Requirement → Would you please write out only the lines running from the top of the listing through the one holding "The height and width of the screenshot is (1000, 1130).", exactly, with both ends kept and pictures left out?
————
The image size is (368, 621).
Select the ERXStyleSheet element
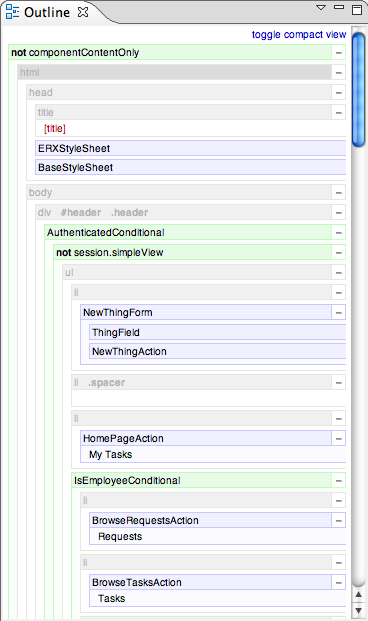pyautogui.click(x=191, y=148)
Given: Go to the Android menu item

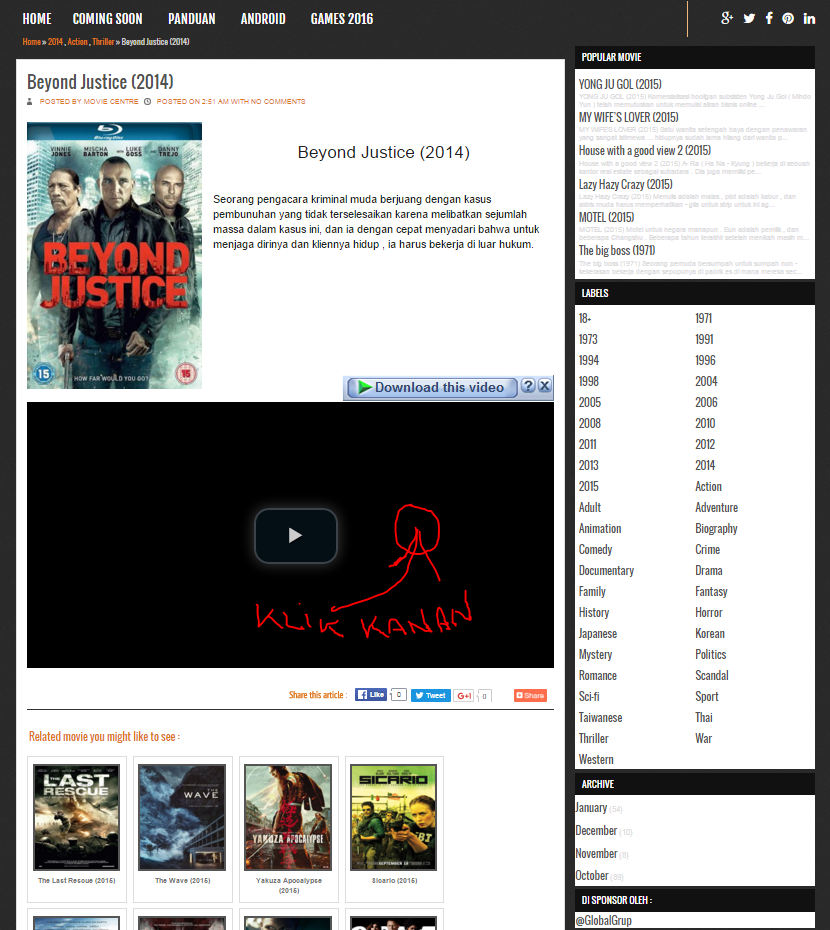Looking at the screenshot, I should pyautogui.click(x=263, y=18).
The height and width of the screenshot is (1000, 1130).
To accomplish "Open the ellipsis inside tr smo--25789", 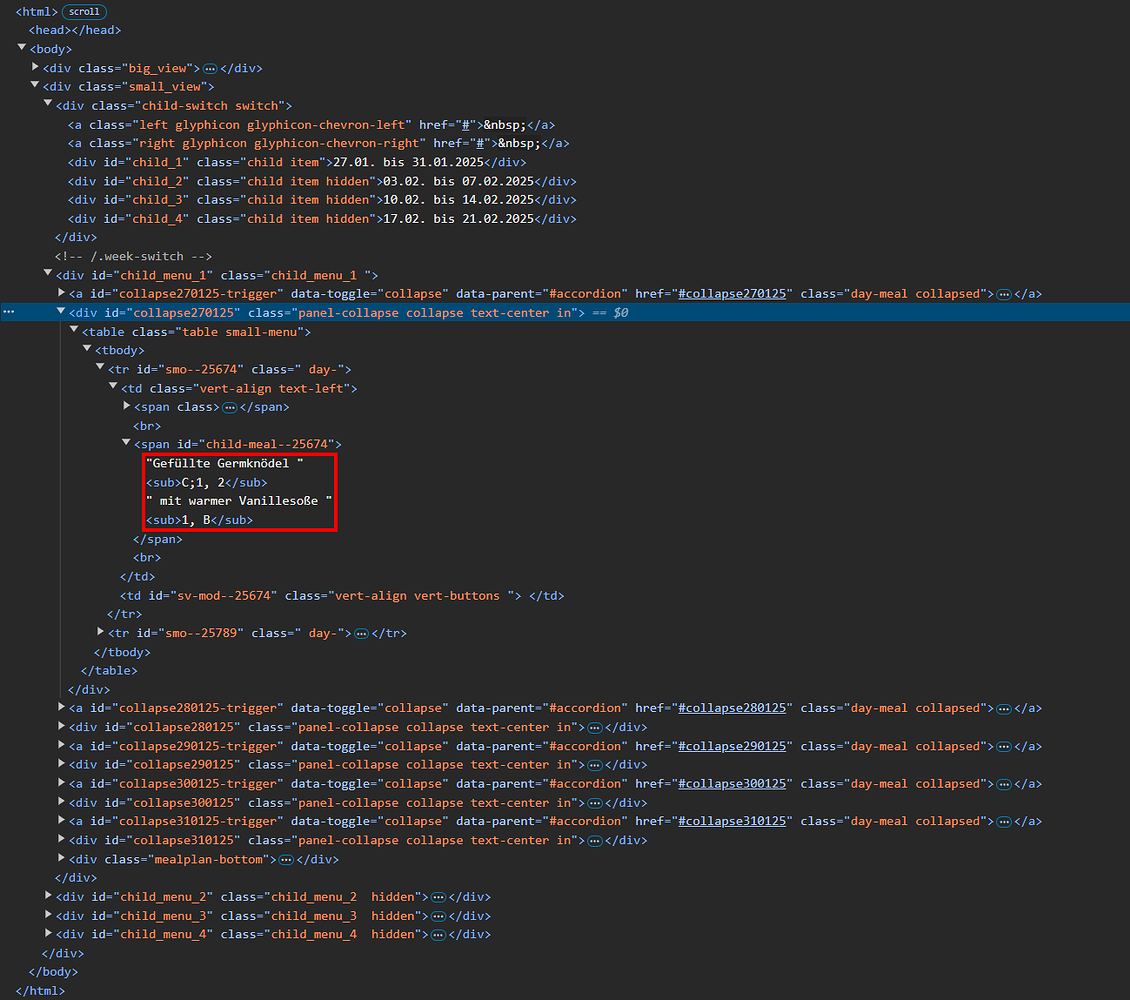I will pos(362,632).
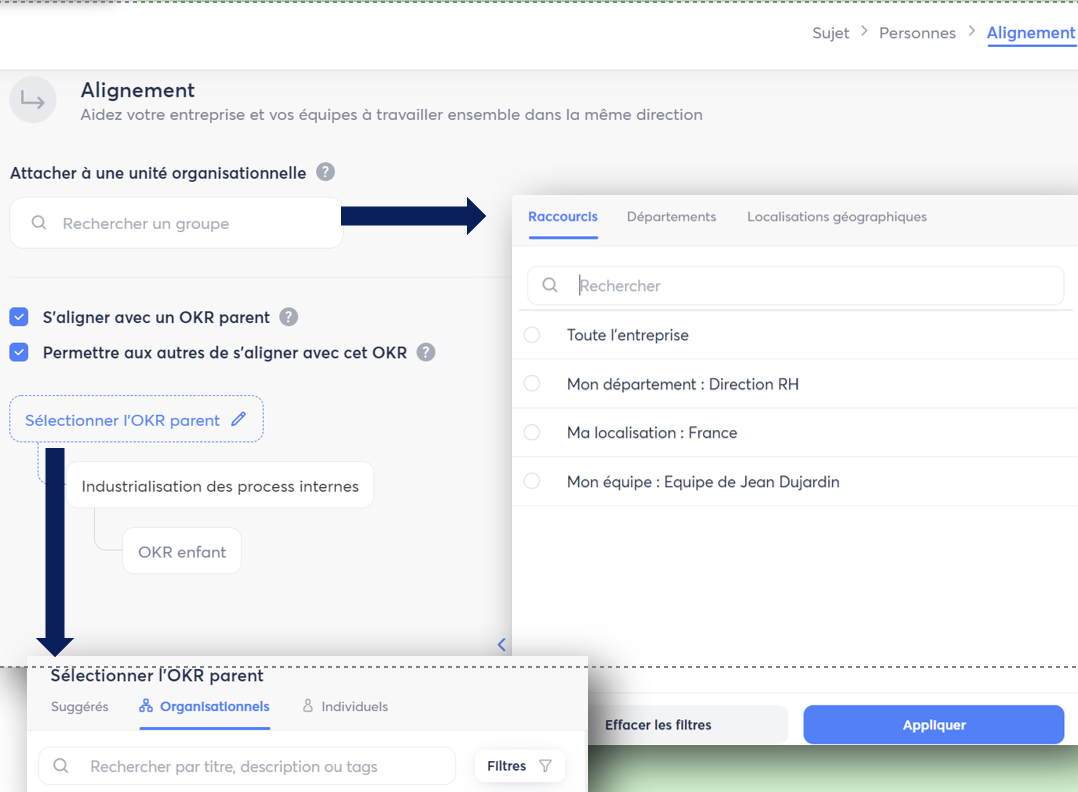The height and width of the screenshot is (792, 1078).
Task: Uncheck Permettre aux autres de s'aligner checkbox
Action: coord(19,352)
————
Answer section →
The image size is (368, 621).
Select the ERXStyleSheet element
pyautogui.click(x=191, y=148)
Given: Go to the Android menu item

Looking at the screenshot, I should pyautogui.click(x=263, y=18).
The height and width of the screenshot is (1000, 1130).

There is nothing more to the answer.